ED Hogestatt and KE Andersson

Ring segments of rat basilar and middle cerebral arteries were suspended in a small volume muscle bath and the mechanical activity recorded "isometrically." K+ excess (124 mM) evoked a biphasic contractile response, composed of an early rapid phase (phase A) and an ensuing slow phase (phase B), separated by a small transient relaxation. Cooling produced a gradual dissociation of the two contraction components and depressed their maxima. Readdition of Ca++ to arteries previously depolarized by K+ in the absence of external Ca++ also elicited a biphasic contraction, which excludes the possibility that the initial transient response was initiated by a burst of spikes. Ca++ removal considerably suppressed and 1 mM La abolished both components of the K+ contraction. Prolonged treatment (greater than 3 hr) in Ca++-free, ethylene glycol bis(beta-aminoethyl ether)N,N'-tetraacetic acid (1 mM)-containing medium reduced neither the amplitude of phase A nor that of phase B of the contraction induced by the simultaneous addition of K+ and Ca++. This indicates that the early rapid component was not due to a release of intracellularly stored Ca++. Nifedipine preferentially inhibited phase B of the K+ contraction. The drug also effectively suppressed Ca++-induced contractions in arteries previously depolarized by K+ in Ca++-free medium.

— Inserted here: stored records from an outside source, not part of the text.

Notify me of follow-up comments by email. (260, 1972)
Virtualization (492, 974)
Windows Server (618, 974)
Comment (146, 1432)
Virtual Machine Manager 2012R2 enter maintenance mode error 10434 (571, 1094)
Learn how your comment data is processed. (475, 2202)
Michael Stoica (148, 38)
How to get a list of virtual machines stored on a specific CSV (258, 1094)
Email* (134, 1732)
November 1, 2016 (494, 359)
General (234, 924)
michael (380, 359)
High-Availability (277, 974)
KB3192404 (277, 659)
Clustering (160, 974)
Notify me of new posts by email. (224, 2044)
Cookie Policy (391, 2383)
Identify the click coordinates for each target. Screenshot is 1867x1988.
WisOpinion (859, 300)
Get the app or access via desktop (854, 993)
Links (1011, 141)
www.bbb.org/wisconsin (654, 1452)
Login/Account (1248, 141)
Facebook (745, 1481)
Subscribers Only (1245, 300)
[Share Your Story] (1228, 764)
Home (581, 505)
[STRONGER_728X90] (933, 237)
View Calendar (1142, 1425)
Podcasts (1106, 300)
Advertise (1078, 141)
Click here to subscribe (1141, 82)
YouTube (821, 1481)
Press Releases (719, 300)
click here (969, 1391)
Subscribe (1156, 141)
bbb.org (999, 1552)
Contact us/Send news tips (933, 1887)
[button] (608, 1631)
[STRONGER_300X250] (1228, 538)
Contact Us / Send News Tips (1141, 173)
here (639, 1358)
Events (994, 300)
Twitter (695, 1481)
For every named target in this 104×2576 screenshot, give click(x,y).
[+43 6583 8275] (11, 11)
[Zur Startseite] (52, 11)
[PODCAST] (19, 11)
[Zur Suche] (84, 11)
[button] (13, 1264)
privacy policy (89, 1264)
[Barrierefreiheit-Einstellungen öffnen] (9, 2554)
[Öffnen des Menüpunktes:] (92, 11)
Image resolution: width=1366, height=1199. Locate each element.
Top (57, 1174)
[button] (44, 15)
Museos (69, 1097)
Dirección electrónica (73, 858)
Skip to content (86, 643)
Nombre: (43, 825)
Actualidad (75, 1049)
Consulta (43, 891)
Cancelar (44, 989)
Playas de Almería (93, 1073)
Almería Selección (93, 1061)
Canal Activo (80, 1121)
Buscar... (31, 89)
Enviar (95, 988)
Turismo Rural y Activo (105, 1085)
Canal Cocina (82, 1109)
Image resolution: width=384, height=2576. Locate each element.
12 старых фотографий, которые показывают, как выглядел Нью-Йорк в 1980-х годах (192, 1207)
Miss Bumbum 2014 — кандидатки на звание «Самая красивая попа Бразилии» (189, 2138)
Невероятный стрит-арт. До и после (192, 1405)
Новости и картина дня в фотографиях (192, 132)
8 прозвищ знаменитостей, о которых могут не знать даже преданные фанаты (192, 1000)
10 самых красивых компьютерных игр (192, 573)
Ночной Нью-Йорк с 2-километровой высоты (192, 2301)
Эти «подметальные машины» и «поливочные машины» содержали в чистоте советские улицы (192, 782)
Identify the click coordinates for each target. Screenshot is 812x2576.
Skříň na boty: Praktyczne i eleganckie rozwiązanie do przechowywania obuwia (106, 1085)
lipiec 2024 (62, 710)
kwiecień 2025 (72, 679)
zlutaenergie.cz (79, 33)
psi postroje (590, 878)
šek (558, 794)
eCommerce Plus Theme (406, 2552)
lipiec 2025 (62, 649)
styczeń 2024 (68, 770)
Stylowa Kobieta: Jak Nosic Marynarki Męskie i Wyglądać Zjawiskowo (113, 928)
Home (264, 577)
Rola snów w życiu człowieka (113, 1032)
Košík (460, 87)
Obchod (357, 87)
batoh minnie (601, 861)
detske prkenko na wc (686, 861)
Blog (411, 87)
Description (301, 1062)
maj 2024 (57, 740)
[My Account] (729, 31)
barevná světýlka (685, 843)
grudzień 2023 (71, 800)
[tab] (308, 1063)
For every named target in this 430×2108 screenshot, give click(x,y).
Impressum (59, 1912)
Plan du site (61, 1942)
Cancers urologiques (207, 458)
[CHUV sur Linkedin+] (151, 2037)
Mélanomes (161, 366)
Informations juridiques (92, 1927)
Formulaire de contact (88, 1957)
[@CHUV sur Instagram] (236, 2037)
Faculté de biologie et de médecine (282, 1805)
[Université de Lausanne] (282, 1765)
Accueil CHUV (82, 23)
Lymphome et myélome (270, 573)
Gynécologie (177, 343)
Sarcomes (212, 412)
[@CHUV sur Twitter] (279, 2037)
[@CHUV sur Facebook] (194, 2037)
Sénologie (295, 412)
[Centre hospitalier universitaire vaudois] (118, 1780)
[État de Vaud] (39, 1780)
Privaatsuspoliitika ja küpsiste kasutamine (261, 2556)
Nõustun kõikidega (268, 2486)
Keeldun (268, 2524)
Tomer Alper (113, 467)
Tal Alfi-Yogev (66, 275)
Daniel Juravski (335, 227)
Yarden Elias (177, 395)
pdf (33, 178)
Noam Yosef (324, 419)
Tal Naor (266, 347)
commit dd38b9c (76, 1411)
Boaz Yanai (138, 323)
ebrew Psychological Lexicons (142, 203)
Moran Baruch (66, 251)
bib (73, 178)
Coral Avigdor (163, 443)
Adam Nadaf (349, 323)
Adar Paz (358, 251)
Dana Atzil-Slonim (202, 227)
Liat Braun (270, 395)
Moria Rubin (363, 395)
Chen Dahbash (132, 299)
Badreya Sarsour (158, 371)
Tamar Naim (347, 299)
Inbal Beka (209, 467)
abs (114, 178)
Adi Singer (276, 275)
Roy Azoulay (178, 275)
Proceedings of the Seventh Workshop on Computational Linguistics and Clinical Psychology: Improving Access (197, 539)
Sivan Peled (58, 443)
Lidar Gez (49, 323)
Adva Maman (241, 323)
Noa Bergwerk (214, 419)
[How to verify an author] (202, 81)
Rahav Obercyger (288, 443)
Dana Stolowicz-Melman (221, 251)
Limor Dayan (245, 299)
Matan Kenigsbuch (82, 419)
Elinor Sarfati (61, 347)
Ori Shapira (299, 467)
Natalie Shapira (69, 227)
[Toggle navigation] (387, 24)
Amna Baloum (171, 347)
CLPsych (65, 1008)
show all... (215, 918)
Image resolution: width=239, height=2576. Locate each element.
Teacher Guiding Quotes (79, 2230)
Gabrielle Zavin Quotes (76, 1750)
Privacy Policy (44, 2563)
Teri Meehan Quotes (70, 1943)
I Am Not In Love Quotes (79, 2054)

The inhibition produced by nifedipine consisted of a reduction of both the maximum and the slope of the concentration-response curve for Ca++. The results of the present study indicate that K+ initiates contraction in rat cerebral arteries by promoting the movement of extracellular and/or superficially bound Ca++ to the cytoplasmic matrix.(ABSTRACT TRUNCATED AT 250 WORDS)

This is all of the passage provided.